>> Start Reading passage

BY Jennifer Allen in Opinion | 01 JUN 11
Featured in
Issue 140

Mixed Media

On his 100th birthday, a reappraisal of Marshall McLuhan’s prophecies

J
BY Jennifer Allen in Opinion | 01 JUN 11

Marshall McLuhan, 1973. Photograph: Mohan Juneja

Marshall McLuhan would have turned 100 years old on 21 July 2011. His centenary is a good occasion to revisit the work of a thinker who put big philosophical ideas into tiny rhetorical packages, sealed with pop culture. Academia meets advertising in many of his slogans, from ‘the medium is the message’ to ‘art is anything you can get away with’.

Some of McLuhan’s prophecies from the 1960s turned out to be incorrect. Teachers never became the largest employee group in the US. Television works well running in the background, despite his claim that the medium requires in-depth participation. His distinction between ‘hot’ and ‘cool’ media – respectively, media that engage one bodily sense, like radio, and those that engage many senses, like TV – seems irrelevant. Is a laptop hot or cool? Any smartphone – a telephone plus typewriter, radio, clock, stereo, camera, games console, screen and more – is a lukewarm combination of the media that McLuhan once divided into hot and cool categories.

>> End Reading passage
>> Start Supplied material

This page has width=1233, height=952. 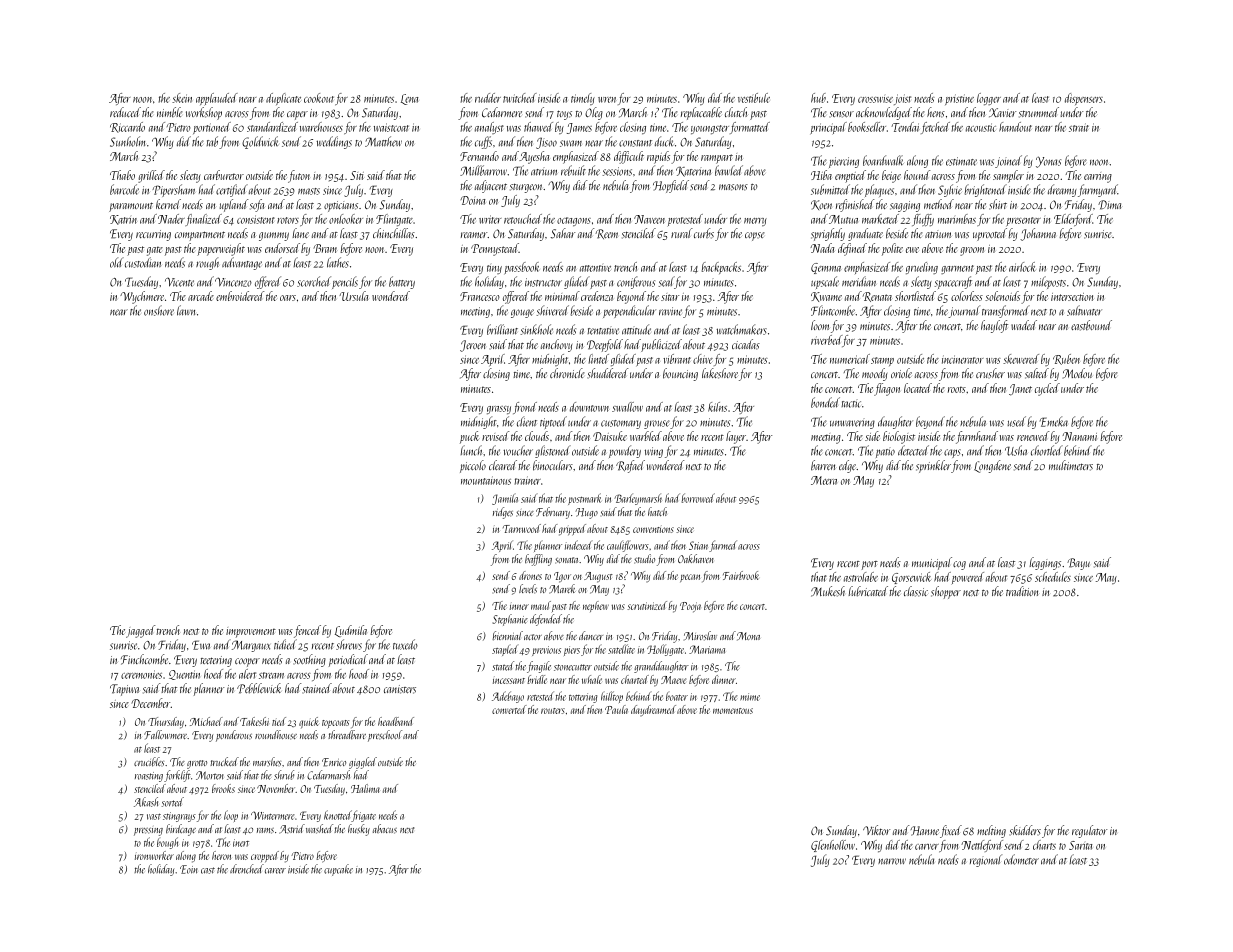 I want to click on Paula, so click(x=616, y=709).
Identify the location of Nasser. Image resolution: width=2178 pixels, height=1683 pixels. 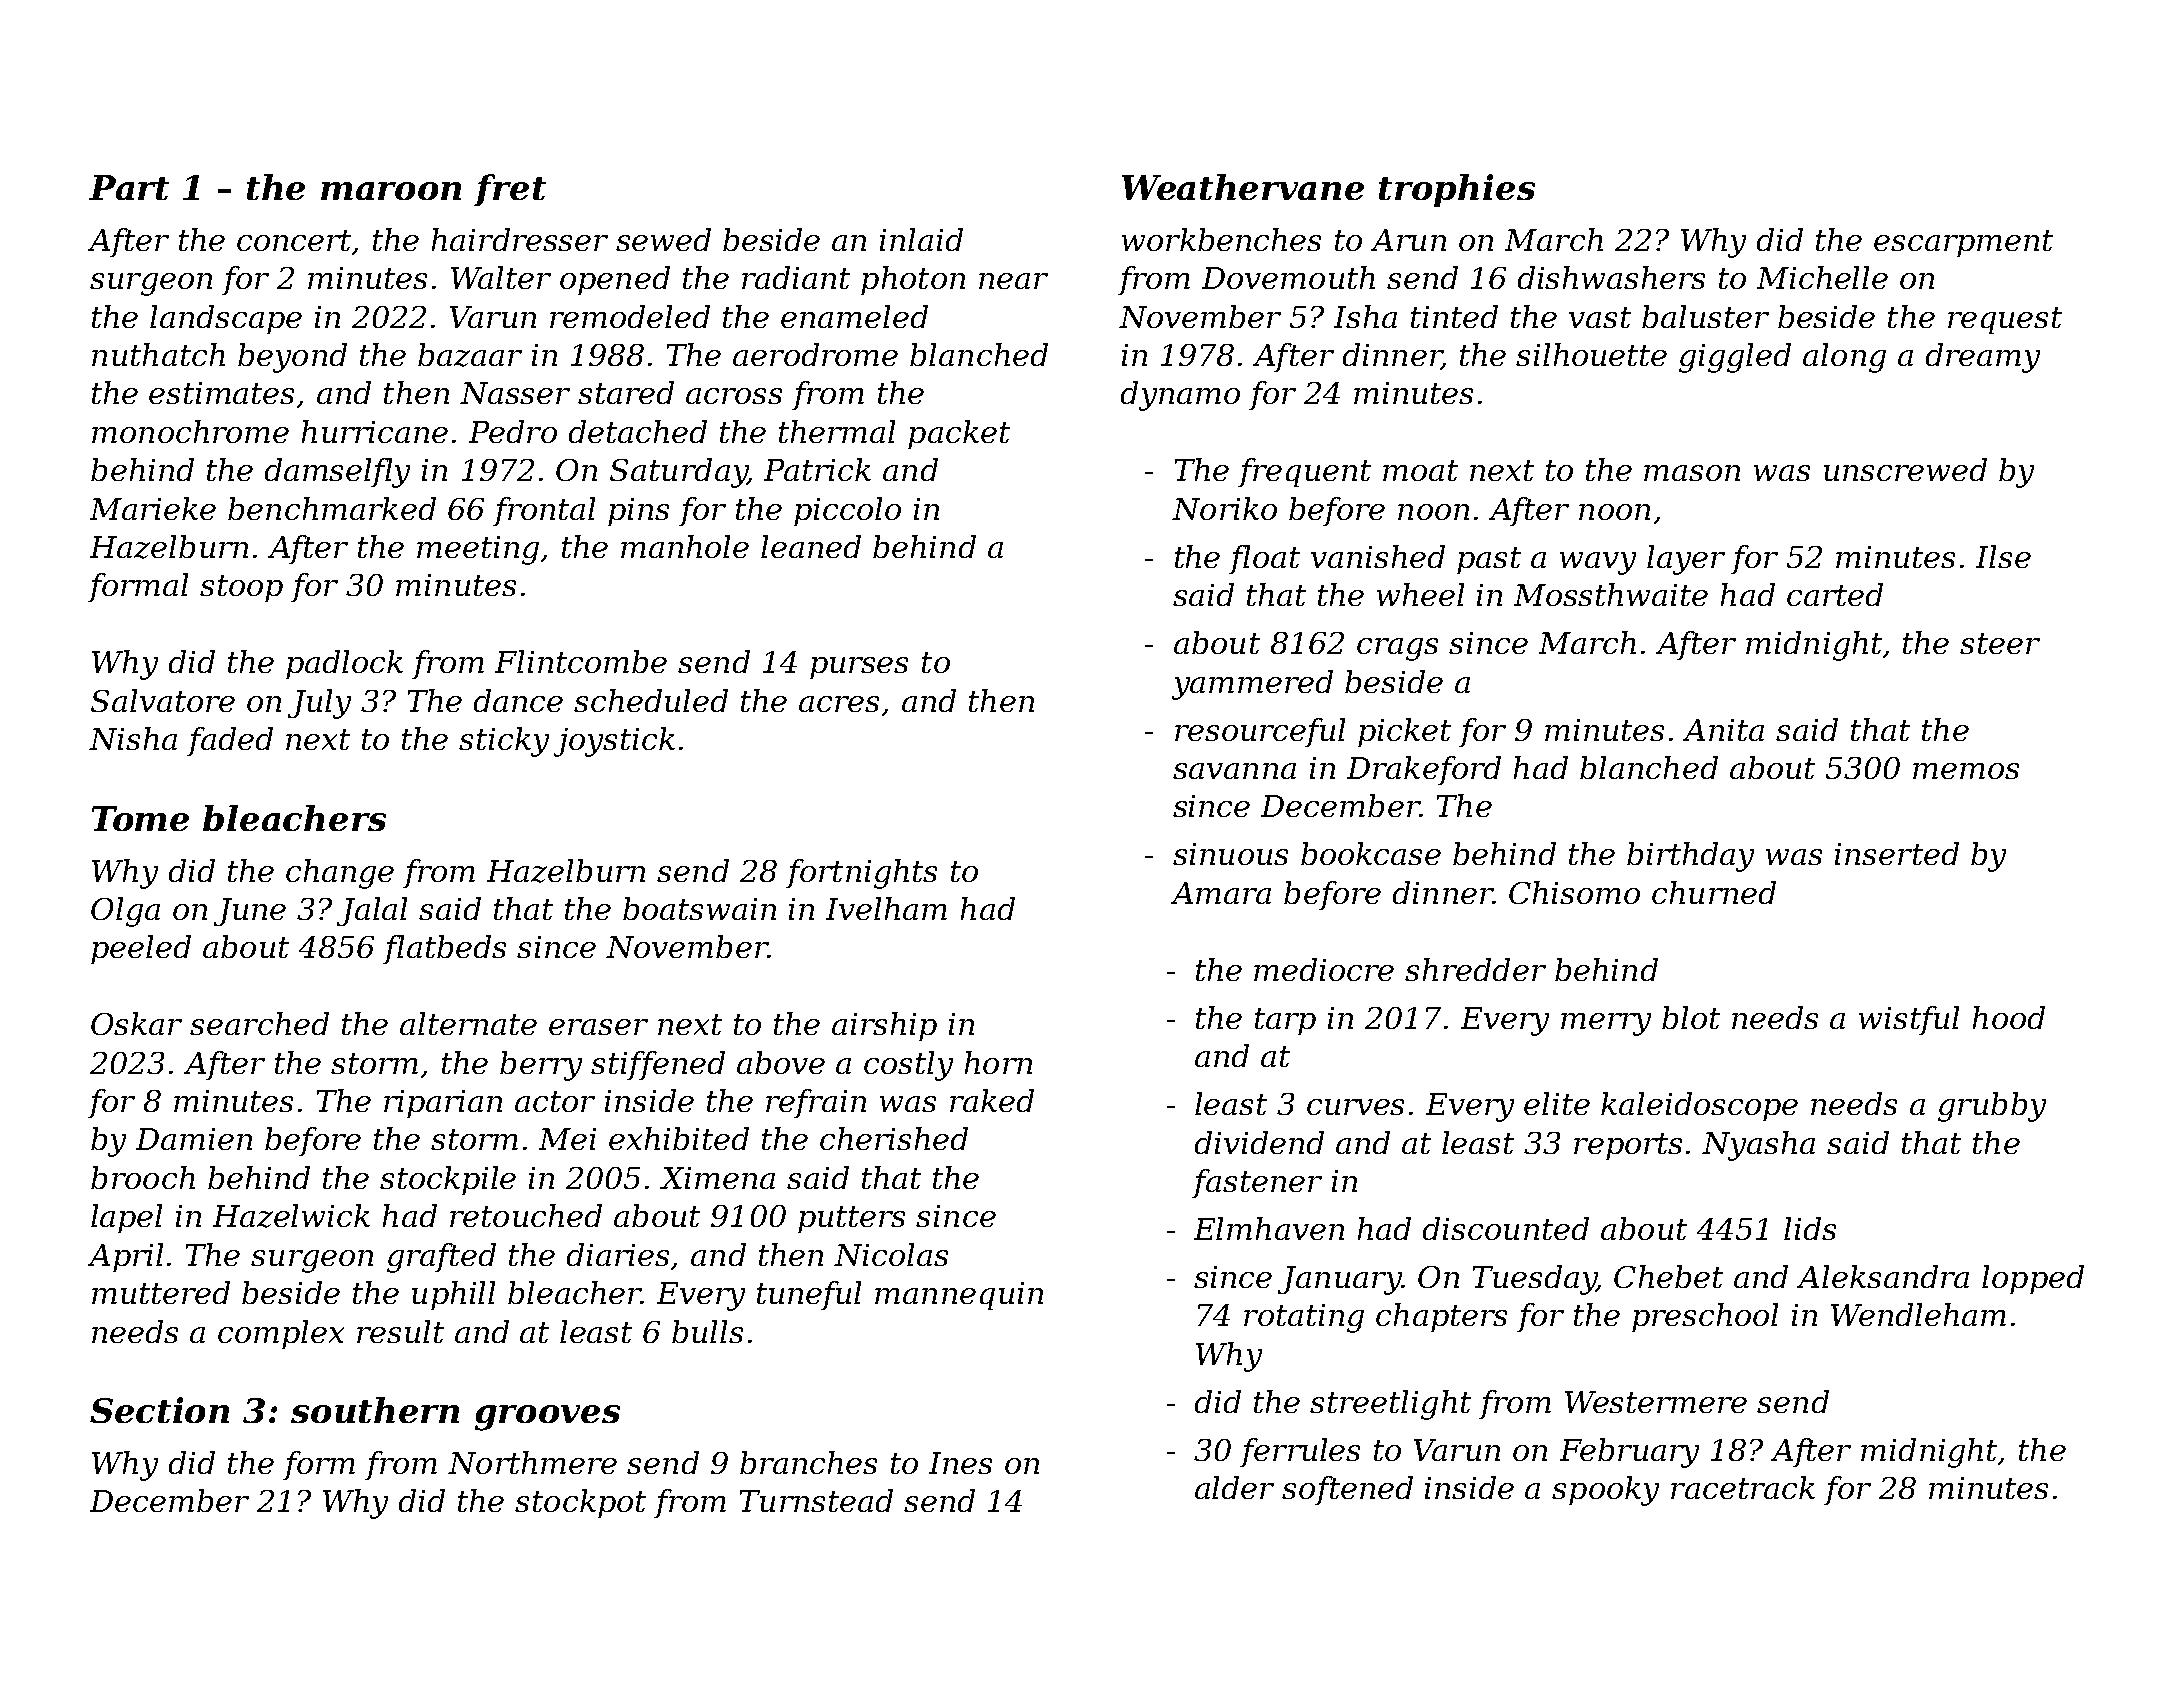
(515, 393).
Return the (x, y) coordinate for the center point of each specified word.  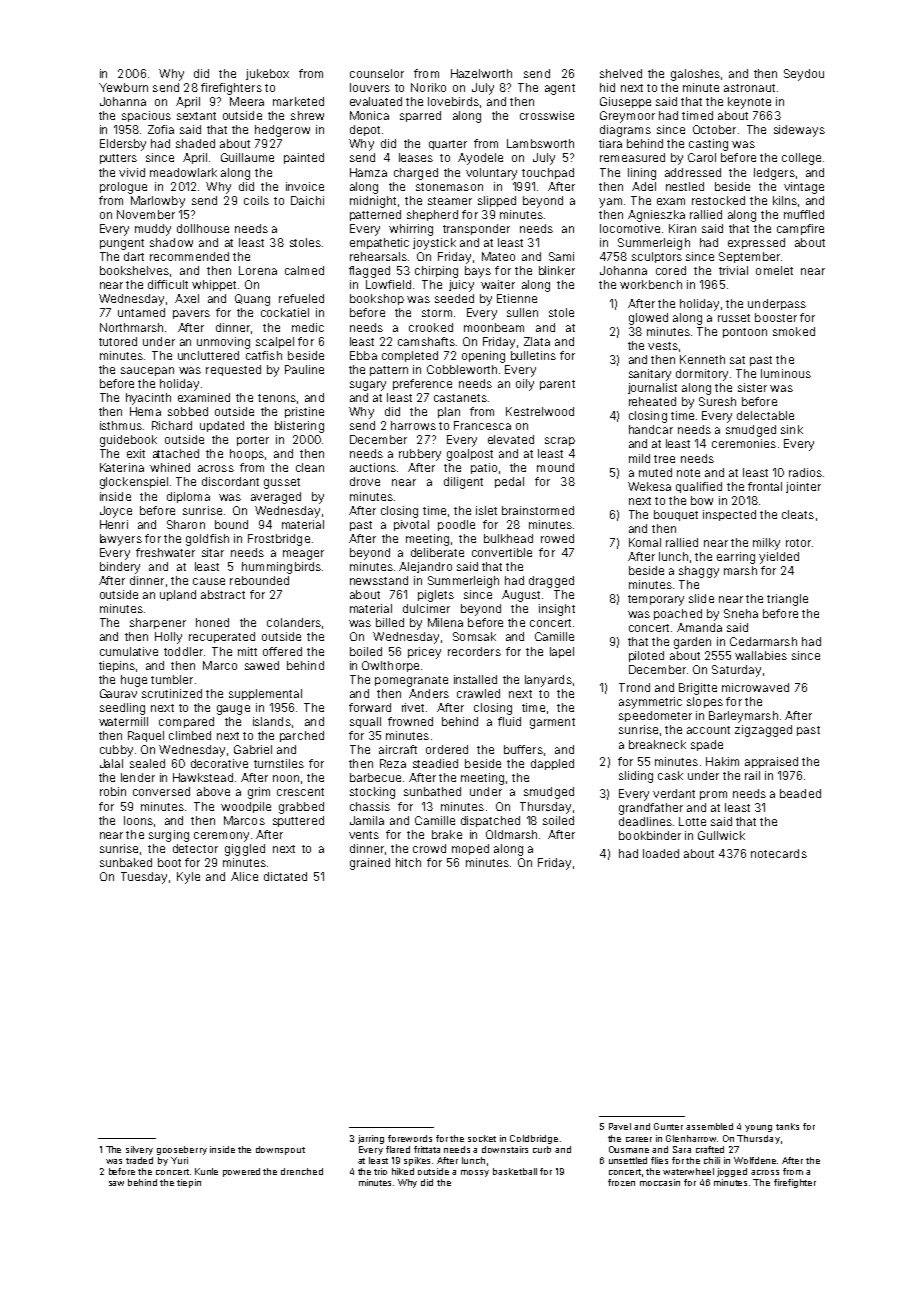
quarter (448, 145)
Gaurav (118, 693)
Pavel (620, 1126)
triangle (787, 600)
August (521, 596)
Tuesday (144, 878)
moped (470, 849)
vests (663, 346)
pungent (122, 244)
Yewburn (123, 87)
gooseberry (182, 1150)
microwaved (755, 687)
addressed (693, 172)
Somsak (474, 636)
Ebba (363, 355)
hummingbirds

>> End Supplied material

#### Exercise A:
In the opinion piece on Marshall McLuhan, on what date would McLuhan have turned 100?
#### Exercise B:
Rewrite only part of the entries, changing "gooseberry" to "blueberry" and keeping everything else the same. Begin at the line of the entries that has "vests (663, 346)" and continue through the last entry.

#### Exercise solution A:
21 July 2011

#### Exercise solution B:
vests (663, 346)
pungent (122, 244)
Yewburn (123, 87)
blueberry (182, 1150)
microwaved (755, 687)
addressed (693, 172)
Somsak (474, 636)
Ebba (363, 355)
hummingbirds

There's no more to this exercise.